Single by Freddy King

from the album Freddy King Sings
- B-side: "Sen-Sa-Shun"
- Released: October 1961
- Recorded: 1961
- Genre: Blues
- Length: 2:33
- Label: Federal
- Songwriter: Sonny Thompson

= I'm Tore Down =

"I'm Tore Down" or "Tore Down" is a blues song first recorded in 1961 by Freddie King (who was then known as "Freddy" King) for Federal Records. Pianist Sonny Thompson, who played on several early King songs, is credited as the songwriter. When Federal released it as single in 1961, with the instrumental "Sen-Sa-Shun" as the B-side, it reached number five on Billboard's Hot R&B Sides singles chart.

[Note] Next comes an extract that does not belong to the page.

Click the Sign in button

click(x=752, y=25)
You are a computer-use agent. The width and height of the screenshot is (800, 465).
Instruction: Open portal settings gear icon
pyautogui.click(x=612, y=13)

Federal parent company King Records included the song on King's first album Freddy King Sings (1961). In 1971, King recorded a longer version for his Shelter Records album Getting Ready...

==Other renditions==
English rock musician Eric Clapton recorded "I'm Tore Down" for his 1994 blues tribute album From the Cradle. For his recording, Clapton uses an arrangement close to King's original, including the falsetto vocal phrases and guitar fills. Reprise Records released a compact disc promotional single in 1994, which reached number five on Billboard's Mainstream Rock chart. Clapton has performed the song on several occasions; live recordings appear on Live in Hyde Park (1997) and John Mayall's 70th Birthday Concert (2003).

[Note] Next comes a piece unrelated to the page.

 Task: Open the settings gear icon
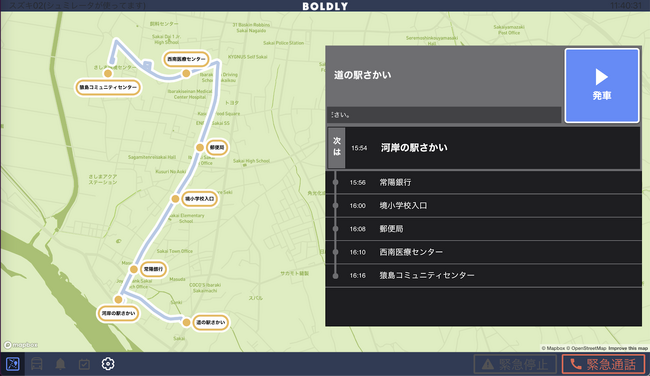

A studio version by Northern Irish guitarist and singer Gary Moore is included on the 2021 album How Blue Can You Get. In an album review for Classic Rock magazine, Hugh Fielder describes it as "a hard-hitting, well-greased version of Freddie King’s I’m Tore Down, with Moore’s mean, gritty voice sliding all over the place and his vicious guitar phrases doing much the same".